Happy eaters exercise without anxiety
Among the women we surveyed, one group was most likely to work out more than once a week: nondisordered eaters who are watching their weight. Many disordered eaters exercise frequently, too. But for happy eaters, "exercise is a means to have a healthy body and cope with stress. It doesn't define them," says Graham Thomas, Ph.D., assistant professor of behavioral medicine at Brown University Medical School in Providence, Rhode Island, and coinvestigator for the National Weight Control Registry. "For some eating-disordered women, exercise does define them. They might decide how they feel about themselves based on how much they work out."

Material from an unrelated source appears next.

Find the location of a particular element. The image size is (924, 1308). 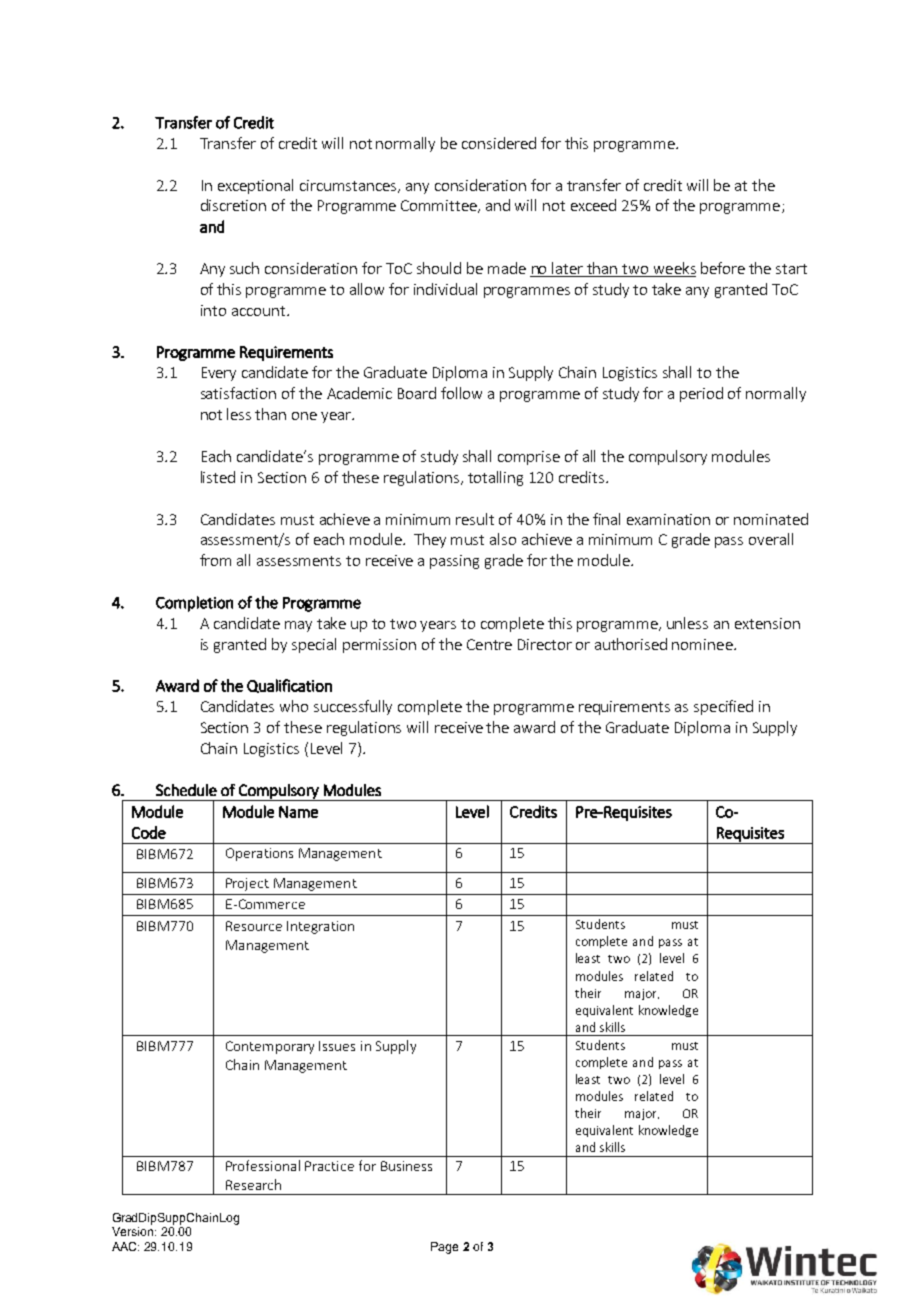

Qualification is located at coordinates (289, 686).
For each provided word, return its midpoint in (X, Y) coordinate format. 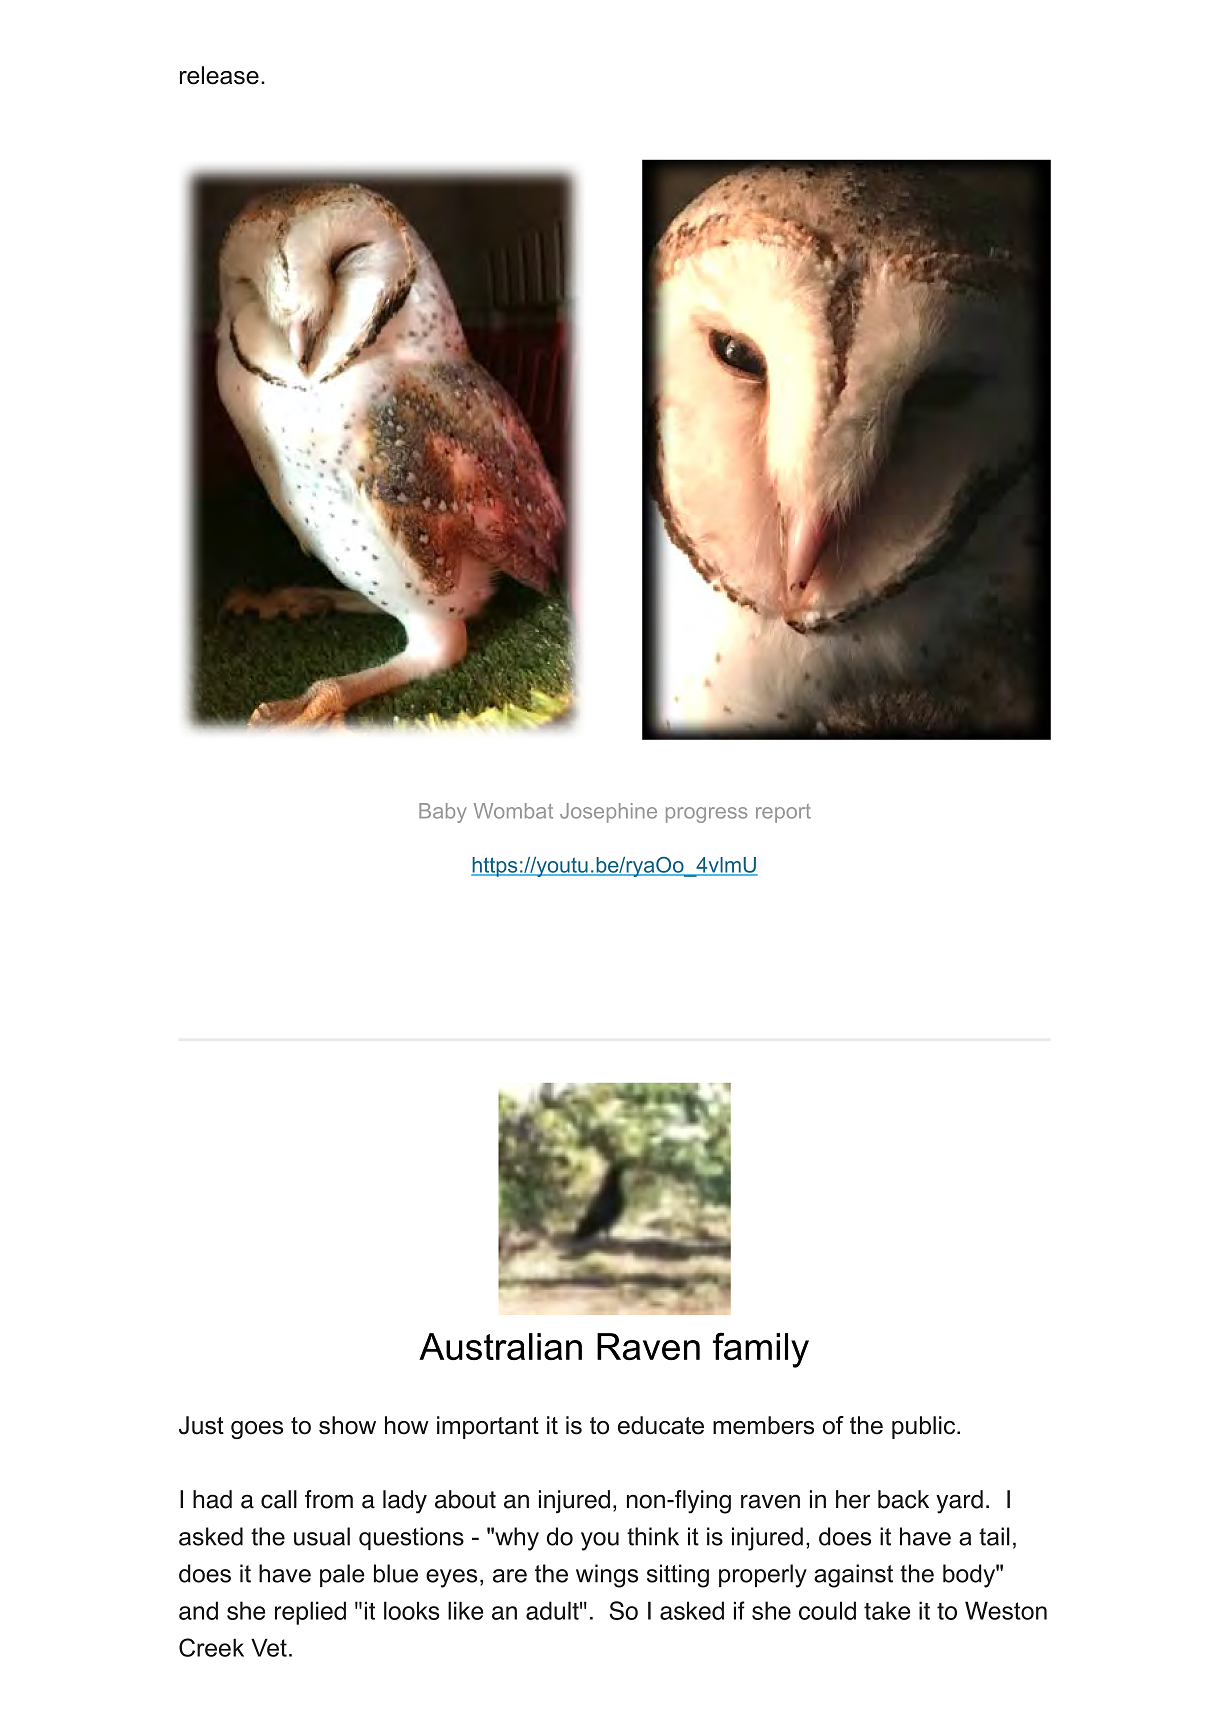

Gregory Florez, CEO of FitAdvisor.com, a corporate health-coaching service in Salt Lake City and spokesman for the American Council on Exercise, says two thirds of his clients are exercise addicts. "Some women have low self-esteem or anxiety that they are pouring into body image. Because they exercise from a place of fear, they can feel frantic if they miss a workout and stick to their routine even when ill or injured." Happy eaters, in contrast, "listen to their body and rest when they need to," Florez says. "Give your body time to recover and your next workout will be of a higher quality."
For happy eater April Grimm, a 36-year-old day care center owner from Little Cedar, Iowa, making a mix of activities part of her daily play has helped her decouple exercise from weight loss worries. And by testing her muscles in new ways, she gets better results than she would with a set routine. Grimm, 5 foot 9 and about 135 pounds, lifts weights and gets creative to stay active with her kids. "I do sit-ups while my youngest crawls around me," she says. "We take bike rides or run in circles in the yard." Learning to feel satisfied with this kind of "unworkout" is a happy approach. "The worst thing you can do is say, It's not going to count if I don't do 60 minutes at the gym," Florez says. "Any movement counts, even if it's only for 10 minutes."